People are also reading…
“I was trying to find out the reason why he wasn’t supposed to be there,” said Lewis.
Lewis never got that answer on Friday before the young man departed in a blue Ford sedan.
Despite what he described as a strange “aura” about the man, Lewis said he never got the sense he was a white supremacist with evil intent.
“That kid I talked to on Friday wasn’t racist or prejudice. I’ve been around racist people before. I’ve been around prejudiced people before. He didn’t give off none of that energy,” said Lewis.
A day later, Lewis watched in horror as Buffalo police took Payton Gendron of Conklin, Broome County, into custody following a racist mass shooting at the Tops that killed 10 people and wounded three others.
Lewis is convinced that Gendron is the man he spoke to for 90 minutes on Friday, some 20 hours before the shooting. A Tops security guard was part of the discussion, as was Greg Elmore, who lives in the neighborhood.
“He was shy or kind of nervous, but mostly shy. He seemed like he was trying to get away, but he (Lewis) has a way of keeping people where they’re at by just talking to ‘em,” said Elmore.
Between drags of a cigarette, Lewis recalled the encounter in vivid detail outside his home, a short walk from where President Biden visited Tops on Tuesday to mourn the slain victims.
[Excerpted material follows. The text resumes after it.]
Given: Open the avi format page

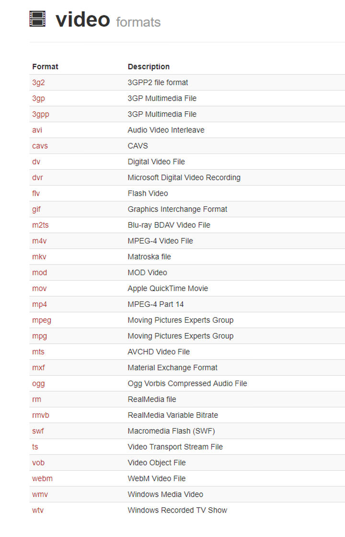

Lewis said he peppered the young man with questions and expressed his own strong views.
Lewis said the man readily told him and the security guard his name, Payton.
“I’m horrible with names. I called him Matthew about five times,” Lewis recalled, adding that the security guard had to correct him a few times.
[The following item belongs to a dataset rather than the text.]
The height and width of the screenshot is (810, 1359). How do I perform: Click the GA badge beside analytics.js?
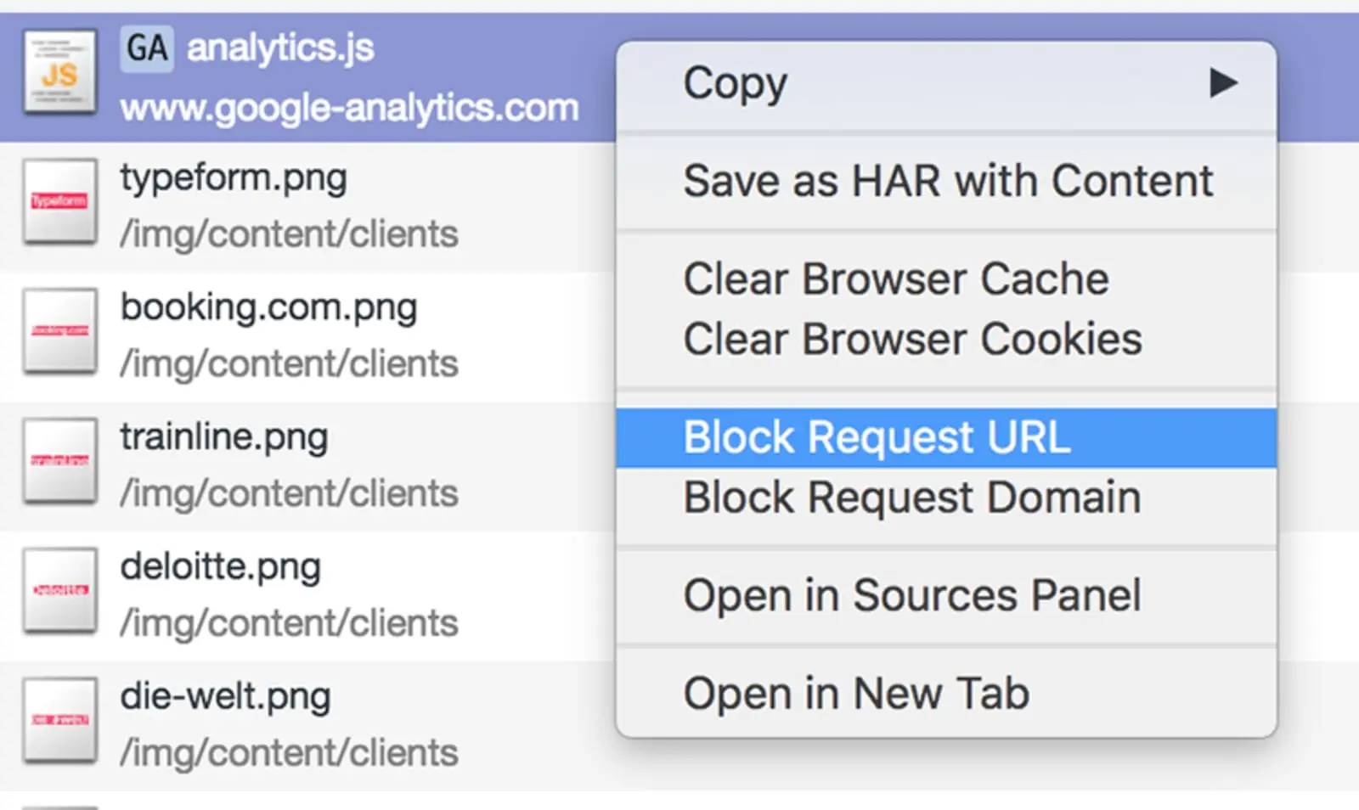pos(147,48)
After his first few queries produced only short answers, Lewis said the man’s T-shirt provided an opening to continue talking.
“I said, ‘You’re a genius?’ He said, ‘I graduated high school when I was 16,’” recalled Lewis. (Gendron did not graduate until 2021, when he was 17 or 18, according to the Broome County District Attorney’s Office.)
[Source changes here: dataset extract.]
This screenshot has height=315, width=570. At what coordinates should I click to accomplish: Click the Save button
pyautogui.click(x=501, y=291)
“I said, ‘Well, how old are you now? And he said, ‘I’m 18,’ ” Lewis said.
The young man said he was studying engineering in college, and he talked about string theory and dark matter and making a time machine.
The young man became thirsty at one point, and Lewis offered him his keychain Tops bonus card to go inside and get a discount on his purchase.
At another point, Lewis asked the man for his thoughts on critical race theory. According to Lewis, he responded by saying that “it teaches that all whites are violent,” and Lewis offered a long rebuttal.
The young man listened to what Lewis had to say and didn’t become disagreeable or contentious at any point, said Lewis. Lewis said he never appeared suspicious or threatening.
“This whole thing was to get him to do something, to say something so I could call the police or call some people down the street,” said Lewis. “That was the only goal. He didn’t give me anything. He gave me nothing at all.”
The man told Lewis he was going camping upon leaving the Tops, and Lewis suggested Lewiston or Niagara Falls.
The man asked if Lewis had ever been to the Falls and Lewis said he had many times.
Before walking to his car, the man asked Lewis one final question: “He said, ‘Are you gonna be here tomorrow?’ ”
Lewis replied that he would, at 5 p.m.
The shooter showed up at 2:30 p.m.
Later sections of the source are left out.